**What you have to do:**
Print all the records exactly, please.

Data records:
[Start of section]
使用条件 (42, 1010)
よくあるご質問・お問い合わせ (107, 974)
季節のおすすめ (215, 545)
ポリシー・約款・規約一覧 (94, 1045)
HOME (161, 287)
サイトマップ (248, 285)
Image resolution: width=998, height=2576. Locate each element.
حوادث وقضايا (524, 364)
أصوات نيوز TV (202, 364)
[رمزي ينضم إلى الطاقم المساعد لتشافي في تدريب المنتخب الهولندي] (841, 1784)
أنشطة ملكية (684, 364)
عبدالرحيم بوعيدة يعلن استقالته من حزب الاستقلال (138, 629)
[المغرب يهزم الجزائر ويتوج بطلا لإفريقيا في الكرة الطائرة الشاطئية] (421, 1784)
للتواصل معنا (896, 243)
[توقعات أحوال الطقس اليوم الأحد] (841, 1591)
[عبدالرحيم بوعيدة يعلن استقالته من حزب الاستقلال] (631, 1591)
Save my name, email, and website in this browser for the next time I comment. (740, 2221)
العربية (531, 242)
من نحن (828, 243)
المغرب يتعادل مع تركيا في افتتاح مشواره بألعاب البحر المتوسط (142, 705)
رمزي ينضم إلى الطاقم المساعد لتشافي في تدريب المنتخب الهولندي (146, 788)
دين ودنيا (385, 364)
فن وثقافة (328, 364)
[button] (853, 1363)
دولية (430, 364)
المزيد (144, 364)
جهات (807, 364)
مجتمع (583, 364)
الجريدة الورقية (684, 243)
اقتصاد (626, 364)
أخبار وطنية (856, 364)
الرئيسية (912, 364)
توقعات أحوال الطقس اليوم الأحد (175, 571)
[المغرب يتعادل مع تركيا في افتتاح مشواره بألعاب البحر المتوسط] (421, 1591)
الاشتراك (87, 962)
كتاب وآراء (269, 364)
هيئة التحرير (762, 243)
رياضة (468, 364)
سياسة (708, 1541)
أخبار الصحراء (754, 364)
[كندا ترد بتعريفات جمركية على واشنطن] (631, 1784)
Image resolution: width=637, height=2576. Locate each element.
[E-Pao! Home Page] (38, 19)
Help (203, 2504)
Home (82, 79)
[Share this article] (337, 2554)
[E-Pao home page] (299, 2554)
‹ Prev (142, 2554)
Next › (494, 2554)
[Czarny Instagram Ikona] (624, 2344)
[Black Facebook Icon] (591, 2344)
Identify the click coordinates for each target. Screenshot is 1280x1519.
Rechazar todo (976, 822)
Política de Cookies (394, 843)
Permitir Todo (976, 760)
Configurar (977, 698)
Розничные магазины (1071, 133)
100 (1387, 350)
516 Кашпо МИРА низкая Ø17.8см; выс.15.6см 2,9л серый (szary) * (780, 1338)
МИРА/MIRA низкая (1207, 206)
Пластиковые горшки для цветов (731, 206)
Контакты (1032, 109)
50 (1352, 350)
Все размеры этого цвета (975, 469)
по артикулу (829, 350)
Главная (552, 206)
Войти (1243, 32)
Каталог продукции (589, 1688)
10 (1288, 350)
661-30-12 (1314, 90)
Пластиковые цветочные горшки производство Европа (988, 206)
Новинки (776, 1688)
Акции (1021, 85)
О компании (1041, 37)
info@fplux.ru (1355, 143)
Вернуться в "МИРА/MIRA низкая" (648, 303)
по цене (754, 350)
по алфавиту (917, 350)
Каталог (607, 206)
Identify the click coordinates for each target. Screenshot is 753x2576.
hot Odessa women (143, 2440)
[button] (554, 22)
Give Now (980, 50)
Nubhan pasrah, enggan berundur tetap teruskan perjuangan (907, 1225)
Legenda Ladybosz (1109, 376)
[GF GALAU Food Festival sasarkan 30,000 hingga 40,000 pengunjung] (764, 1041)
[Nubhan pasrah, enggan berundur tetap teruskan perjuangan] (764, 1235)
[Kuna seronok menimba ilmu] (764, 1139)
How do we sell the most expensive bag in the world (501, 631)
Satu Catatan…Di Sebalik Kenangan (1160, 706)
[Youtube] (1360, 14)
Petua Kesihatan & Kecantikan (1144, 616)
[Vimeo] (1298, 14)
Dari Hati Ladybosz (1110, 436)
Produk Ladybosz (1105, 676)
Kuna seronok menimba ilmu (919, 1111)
[End of section]
**Solution to this problem:**
使用条件 (42, 1010)
よくあるご質問・お問い合わせ (107, 974)
季節のおすすめ (215, 545)
ポリシー・約款・規約一覧 (94, 1045)
HOME (161, 287)
サイトマップ (248, 285)
Image resolution: width=998, height=2576. Locate each element.
حوادث وقضايا (524, 364)
أصوات نيوز TV (202, 364)
[رمزي ينضم إلى الطاقم المساعد لتشافي في تدريب المنتخب الهولندي] (841, 1784)
أنشطة ملكية (684, 364)
عبدالرحيم بوعيدة يعلن استقالته من حزب الاستقلال (138, 629)
[المغرب يهزم الجزائر ويتوج بطلا لإفريقيا في الكرة الطائرة الشاطئية] (421, 1784)
للتواصل معنا (896, 243)
[توقعات أحوال الطقس اليوم الأحد] (841, 1591)
[عبدالرحيم بوعيدة يعلن استقالته من حزب الاستقلال] (631, 1591)
Save my name, email, and website in this browser for the next time I comment. (740, 2221)
العربية (531, 242)
من نحن (828, 243)
المغرب يتعادل مع تركيا في افتتاح مشواره بألعاب البحر المتوسط (142, 705)
رمزي ينضم إلى الطاقم المساعد لتشافي في تدريب المنتخب الهولندي (146, 788)
دين ودنيا (385, 364)
فن وثقافة (328, 364)
[button] (853, 1363)
دولية (430, 364)
المزيد (144, 364)
جهات (807, 364)
مجتمع (583, 364)
الجريدة الورقية (684, 243)
اقتصاد (626, 364)
أخبار وطنية (856, 364)
الرئيسية (912, 364)
توقعات أحوال الطقس اليوم الأحد (175, 571)
[المغرب يتعادل مع تركيا في افتتاح مشواره بألعاب البحر المتوسط] (421, 1591)
الاشتراك (87, 962)
كتاب وآراء (269, 364)
هيئة التحرير (762, 243)
رياضة (468, 364)
سياسة (708, 1541)
أخبار الصحراء (754, 364)
[كندا ترد بتعريفات جمركية على واشنطن] (631, 1784)
Image resolution: width=637, height=2576. Locate each element.
[E-Pao! Home Page] (38, 19)
Help (203, 2504)
Home (82, 79)
[Share this article] (337, 2554)
[E-Pao home page] (299, 2554)
‹ Prev (142, 2554)
Next › (494, 2554)
[Czarny Instagram Ikona] (624, 2344)
[Black Facebook Icon] (591, 2344)
Identify the click coordinates for each target. Screenshot is 1280x1519.
Rechazar todo (976, 822)
Política de Cookies (394, 843)
Permitir Todo (976, 760)
Configurar (977, 698)
Розничные магазины (1071, 133)
100 (1387, 350)
516 Кашпо МИРА низкая Ø17.8см; выс.15.6см 2,9л серый (szary) * (780, 1338)
МИРА/MIRA низкая (1207, 206)
Пластиковые горшки для цветов (731, 206)
Контакты (1032, 109)
50 (1352, 350)
Все размеры этого цвета (975, 469)
по артикулу (829, 350)
Главная (552, 206)
Войти (1243, 32)
Каталог продукции (589, 1688)
10 (1288, 350)
661-30-12 (1314, 90)
Пластиковые цветочные горшки производство Европа (988, 206)
Новинки (776, 1688)
Акции (1021, 85)
О компании (1041, 37)
info@fplux.ru (1355, 143)
Вернуться в "МИРА/MIRA низкая" (648, 303)
по цене (754, 350)
по алфавиту (917, 350)
Каталог (607, 206)
Identify the click coordinates for each target. Screenshot is 753x2576.
hot Odessa women (143, 2440)
[button] (554, 22)
Give Now (980, 50)
Nubhan pasrah, enggan berundur tetap teruskan perjuangan (907, 1225)
Legenda Ladybosz (1109, 376)
[GF GALAU Food Festival sasarkan 30,000 hingga 40,000 pengunjung] (764, 1041)
[Nubhan pasrah, enggan berundur tetap teruskan perjuangan] (764, 1235)
[Kuna seronok menimba ilmu] (764, 1139)
How do we sell the most expensive bag in the world (501, 631)
Satu Catatan…Di Sebalik Kenangan (1160, 706)
[Youtube] (1360, 14)
Petua Kesihatan & Kecantikan (1144, 616)
[Vimeo] (1298, 14)
Dari Hati Ladybosz (1110, 436)
Produk Ladybosz (1105, 676)
Kuna seronok menimba ilmu (919, 1111)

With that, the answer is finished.